--- Available data ---

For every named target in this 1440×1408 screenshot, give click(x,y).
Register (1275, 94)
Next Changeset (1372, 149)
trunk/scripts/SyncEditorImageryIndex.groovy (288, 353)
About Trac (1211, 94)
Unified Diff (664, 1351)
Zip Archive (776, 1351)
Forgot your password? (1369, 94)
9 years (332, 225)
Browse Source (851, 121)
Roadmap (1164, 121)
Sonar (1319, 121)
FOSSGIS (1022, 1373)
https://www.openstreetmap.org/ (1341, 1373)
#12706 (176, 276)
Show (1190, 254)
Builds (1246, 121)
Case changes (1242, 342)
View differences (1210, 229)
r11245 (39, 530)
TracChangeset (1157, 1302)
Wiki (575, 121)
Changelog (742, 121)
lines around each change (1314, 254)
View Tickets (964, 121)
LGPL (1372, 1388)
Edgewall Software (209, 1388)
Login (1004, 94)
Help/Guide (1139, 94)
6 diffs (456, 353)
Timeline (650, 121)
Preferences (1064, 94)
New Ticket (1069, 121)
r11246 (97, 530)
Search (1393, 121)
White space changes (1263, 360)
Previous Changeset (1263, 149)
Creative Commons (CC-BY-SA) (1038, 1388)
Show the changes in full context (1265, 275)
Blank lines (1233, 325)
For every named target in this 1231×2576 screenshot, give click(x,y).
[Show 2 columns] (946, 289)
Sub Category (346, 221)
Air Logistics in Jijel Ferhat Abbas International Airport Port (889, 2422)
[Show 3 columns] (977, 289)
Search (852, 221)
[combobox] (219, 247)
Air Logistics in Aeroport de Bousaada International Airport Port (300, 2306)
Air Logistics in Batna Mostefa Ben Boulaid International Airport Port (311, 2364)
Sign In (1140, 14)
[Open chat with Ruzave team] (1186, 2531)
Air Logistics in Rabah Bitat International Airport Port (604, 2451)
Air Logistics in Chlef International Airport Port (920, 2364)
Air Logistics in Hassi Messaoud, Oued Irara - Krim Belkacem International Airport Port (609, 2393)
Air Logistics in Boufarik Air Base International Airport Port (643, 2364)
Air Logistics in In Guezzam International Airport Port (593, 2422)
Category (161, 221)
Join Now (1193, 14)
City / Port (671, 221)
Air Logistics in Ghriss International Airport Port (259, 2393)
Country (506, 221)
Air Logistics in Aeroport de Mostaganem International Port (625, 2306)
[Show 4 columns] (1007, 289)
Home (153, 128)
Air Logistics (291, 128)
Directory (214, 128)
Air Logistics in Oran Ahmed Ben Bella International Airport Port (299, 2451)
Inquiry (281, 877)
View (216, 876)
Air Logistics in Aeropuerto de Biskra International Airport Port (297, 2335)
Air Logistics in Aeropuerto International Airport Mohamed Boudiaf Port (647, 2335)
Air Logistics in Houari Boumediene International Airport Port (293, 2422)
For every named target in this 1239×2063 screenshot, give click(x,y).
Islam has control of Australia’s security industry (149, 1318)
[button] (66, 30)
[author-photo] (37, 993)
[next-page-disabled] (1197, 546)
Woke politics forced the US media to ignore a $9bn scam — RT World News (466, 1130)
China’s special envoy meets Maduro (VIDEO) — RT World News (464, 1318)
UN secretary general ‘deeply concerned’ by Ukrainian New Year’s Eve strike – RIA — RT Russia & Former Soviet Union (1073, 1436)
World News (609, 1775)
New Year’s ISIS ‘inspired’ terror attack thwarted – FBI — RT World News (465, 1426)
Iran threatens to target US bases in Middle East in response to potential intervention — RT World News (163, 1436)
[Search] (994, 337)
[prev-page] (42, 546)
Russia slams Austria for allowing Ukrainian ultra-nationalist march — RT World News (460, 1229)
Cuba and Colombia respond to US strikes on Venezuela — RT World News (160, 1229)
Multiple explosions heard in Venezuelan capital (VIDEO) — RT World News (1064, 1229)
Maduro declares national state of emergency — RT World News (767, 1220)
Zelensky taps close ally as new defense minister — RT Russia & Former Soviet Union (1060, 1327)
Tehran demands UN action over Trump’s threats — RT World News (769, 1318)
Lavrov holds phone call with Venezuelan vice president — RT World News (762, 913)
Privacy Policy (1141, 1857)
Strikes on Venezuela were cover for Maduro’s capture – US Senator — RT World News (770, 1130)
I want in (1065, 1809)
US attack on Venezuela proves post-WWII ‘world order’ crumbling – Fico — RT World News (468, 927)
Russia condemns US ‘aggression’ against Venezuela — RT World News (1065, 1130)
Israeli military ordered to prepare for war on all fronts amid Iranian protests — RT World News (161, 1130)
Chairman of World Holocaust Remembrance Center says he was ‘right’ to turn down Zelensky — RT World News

---

Task instructions
Copy every line of the data above verbatim, from the first line to the last.

Answer below
For every named target in this 1440×1408 screenshot, give click(x,y).
Register (1275, 94)
Next Changeset (1372, 149)
trunk/scripts/SyncEditorImageryIndex.groovy (288, 353)
About Trac (1211, 94)
Unified Diff (664, 1351)
Zip Archive (776, 1351)
Forgot your password? (1369, 94)
9 years (332, 225)
Browse Source (851, 121)
Roadmap (1164, 121)
Sonar (1319, 121)
FOSSGIS (1022, 1373)
https://www.openstreetmap.org/ (1341, 1373)
#12706 (176, 276)
Show (1190, 254)
Builds (1246, 121)
Case changes (1242, 342)
View differences (1210, 229)
r11245 (39, 530)
TracChangeset (1157, 1302)
Wiki (575, 121)
Changelog (742, 121)
lines around each change (1314, 254)
View Tickets (964, 121)
LGPL (1372, 1388)
Edgewall Software (209, 1388)
Login (1004, 94)
Help/Guide (1139, 94)
6 diffs (456, 353)
Timeline (650, 121)
Preferences (1064, 94)
New Ticket (1069, 121)
r11246 (97, 530)
Search (1393, 121)
White space changes (1263, 360)
Previous Changeset (1263, 149)
Creative Commons (CC-BY-SA) (1038, 1388)
Show the changes in full context (1265, 275)
Blank lines (1233, 325)
For every named target in this 1231×2576 screenshot, give click(x,y).
[Show 2 columns] (946, 289)
Sub Category (346, 221)
Air Logistics in Jijel Ferhat Abbas International Airport Port (889, 2422)
[Show 3 columns] (977, 289)
Search (852, 221)
[combobox] (219, 247)
Air Logistics in Aeroport de Bousaada International Airport Port (300, 2306)
Air Logistics in Batna Mostefa Ben Boulaid International Airport Port (311, 2364)
Sign In (1140, 14)
[Open chat with Ruzave team] (1186, 2531)
Air Logistics in Rabah Bitat International Airport Port (604, 2451)
Air Logistics in Chlef International Airport Port (920, 2364)
Air Logistics in Hassi Messaoud, Oued Irara - Krim Belkacem International Airport Port (609, 2393)
Air Logistics in Boufarik Air Base International Airport Port (643, 2364)
Air Logistics in In Guezzam International Airport Port (593, 2422)
Category (161, 221)
Join Now (1193, 14)
City / Port (671, 221)
Air Logistics in Ghriss International Airport Port (259, 2393)
Country (506, 221)
Air Logistics in Aeroport de Mostaganem International Port (625, 2306)
[Show 4 columns] (1007, 289)
Home (153, 128)
Air Logistics (291, 128)
Directory (214, 128)
Air Logistics in Oran Ahmed Ben Bella International Airport Port (299, 2451)
Inquiry (281, 877)
View (216, 876)
Air Logistics in Aeropuerto de Biskra International Airport Port (297, 2335)
Air Logistics in Aeropuerto International Airport Mohamed Boudiaf Port (647, 2335)
Air Logistics in Houari Boumediene International Airport Port (293, 2422)
For every named target in this 1239×2063 screenshot, give click(x,y).
Islam has control of Australia’s security industry (149, 1318)
[button] (66, 30)
[author-photo] (37, 993)
[next-page-disabled] (1197, 546)
Woke politics forced the US media to ignore a $9bn scam — RT World News (466, 1130)
China’s special envoy meets Maduro (VIDEO) — RT World News (464, 1318)
UN secretary general ‘deeply concerned’ by Ukrainian New Year’s Eve strike – RIA — RT Russia & Former Soviet Union (1073, 1436)
World News (609, 1775)
New Year’s ISIS ‘inspired’ terror attack thwarted – FBI — RT World News (465, 1426)
Iran threatens to target US bases in Middle East in response to potential intervention — RT World News (163, 1436)
[Search] (994, 337)
[prev-page] (42, 546)
Russia slams Austria for allowing Ukrainian ultra-nationalist march — RT World News (460, 1229)
Cuba and Colombia respond to US strikes on Venezuela — RT World News (160, 1229)
Multiple explosions heard in Venezuelan capital (VIDEO) — RT World News (1064, 1229)
Maduro declares national state of emergency — RT World News (767, 1220)
Zelensky taps close ally as new defense minister — RT Russia & Former Soviet Union (1060, 1327)
Tehran demands UN action over Trump’s threats — RT World News (769, 1318)
Lavrov holds phone call with Venezuelan vice president — RT World News (762, 913)
Privacy Policy (1141, 1857)
Strikes on Venezuela were cover for Maduro’s capture – US Senator — RT World News (770, 1130)
I want in (1065, 1809)
US attack on Venezuela proves post-WWII ‘world order’ crumbling – Fico — RT World News (468, 927)
Russia condemns US ‘aggression’ against Venezuela — RT World News (1065, 1130)
Israeli military ordered to prepare for war on all fronts amid Iranian protests — RT World News (161, 1130)
Chairman of World Holocaust Remembrance Center says he was ‘right’ to turn down Zelensky — RT World News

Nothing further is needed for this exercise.